The name ajvar comes from the Turkish havyar via the Persian xaviyar, both of which mean caviar, because that is what it once was. Before the 20th century the Danube teemed with sturgeon and their roe - caviar - was harvested and sold. Then in the 1890s there were major labour disputes and production ceased or at least slowed substantially. As a substitute they began serving this peppery condiment - well so the story goes. Personally I would have thought the two were not at all similar and somebody expecting caviar might have been a bit peeved to get avjar. Be that as it may, today it is everywhere in the Balkans.

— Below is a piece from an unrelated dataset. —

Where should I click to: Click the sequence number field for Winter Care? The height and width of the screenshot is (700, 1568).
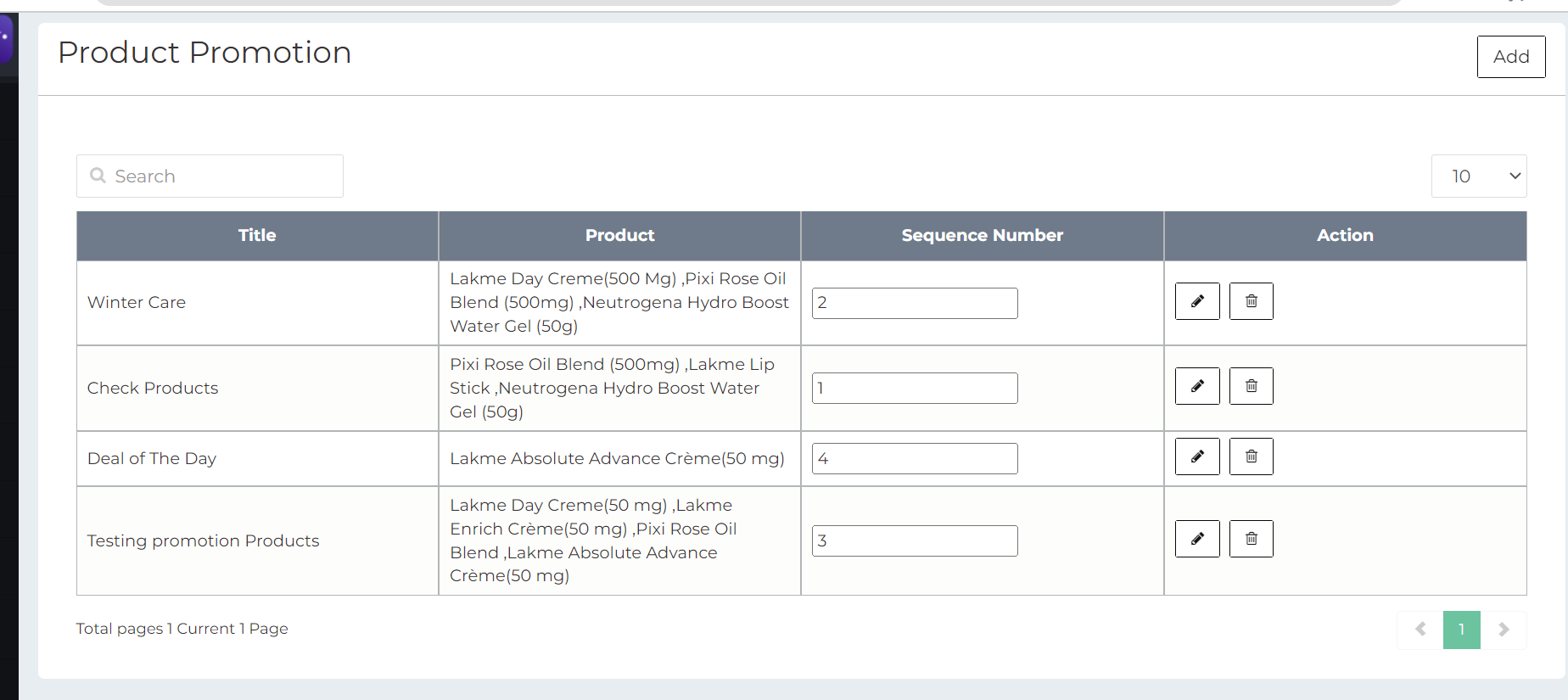click(914, 303)
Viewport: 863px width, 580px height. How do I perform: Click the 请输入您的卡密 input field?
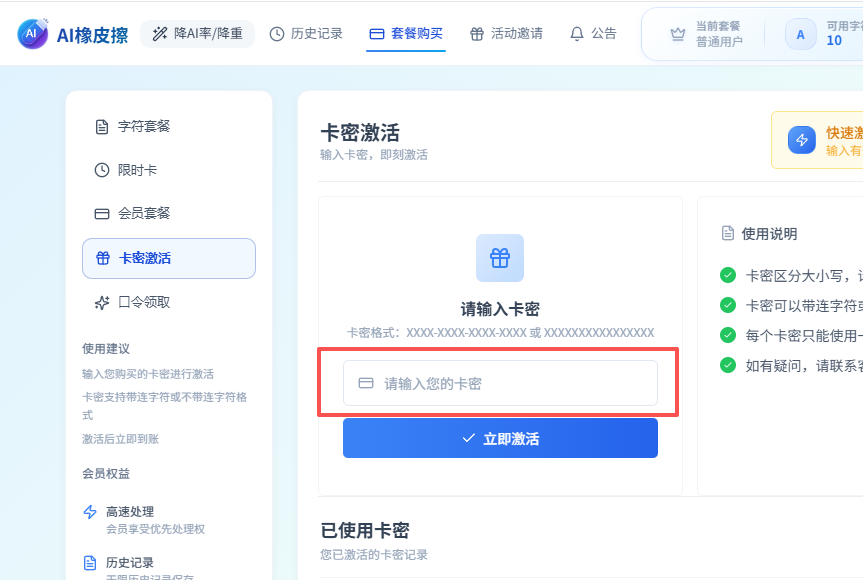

I have to say the avjar was pretty delicious but it was cold. Nowhere in the recipe did it say to heat it up. When I say 'cold' I mean lukewarm, because I took it out of the fridge first thing in the morning. The lamb was also pretty tepid because I did as told and allowed it to rest for 10 minutes. Fillets are small and I didn't cover them with foil - perhaps I should have - and so they cooled down a lot. So it's a little hard to say whether the dish was a success or not. If you are expecting something warm, hot even, it's a little disconcerting to take a bite and find it's cold - well not very warm. So I'm not really sure about this dish - three stars perhaps.


The herby dumplings on an onion base, from Ottolenghi - made for my lone vegetarian, were however divine and devoured by all and sundry. I just hope my vegetarian friend got enough. I think she did - she had first go at it, and everybody else only had a taste really. Be warned though if you are thinking of having a go, you need a lot of herbs and a whole kilo of onions. I didn't quite have enough herbs, so chopped up a gem lettuce to boost the greenery. It worked. You can find the recipe on the website Robby Dog Cooks. Next time you are going vegetarian for a day try it. Five stars for this one - and it was easy. Believe it or not, cutting up a kilo of onions - yes a kilo - was so much easier than peeling and seeding about ten capsicum.


All in all it was a good lunch, though I have to say that the focaccia I cooked was a complete disaster. So bad - thick and doughy - that we burnt it in the fire later that evening. And yet I have made that particular recipe many, many times before with complete success. I have no idea what happened. Fortunately we had other bread to replace it.


Now I have a whole lot of avjar left over. What to do with it? Lots of people seemed to be saying that you should never cook it. Surely you can? An alternative sauce for meatballs perhaps. Or maybe a sauce on a hamburger. Now it wouldn't matter if it was cold for that. Something with sausages?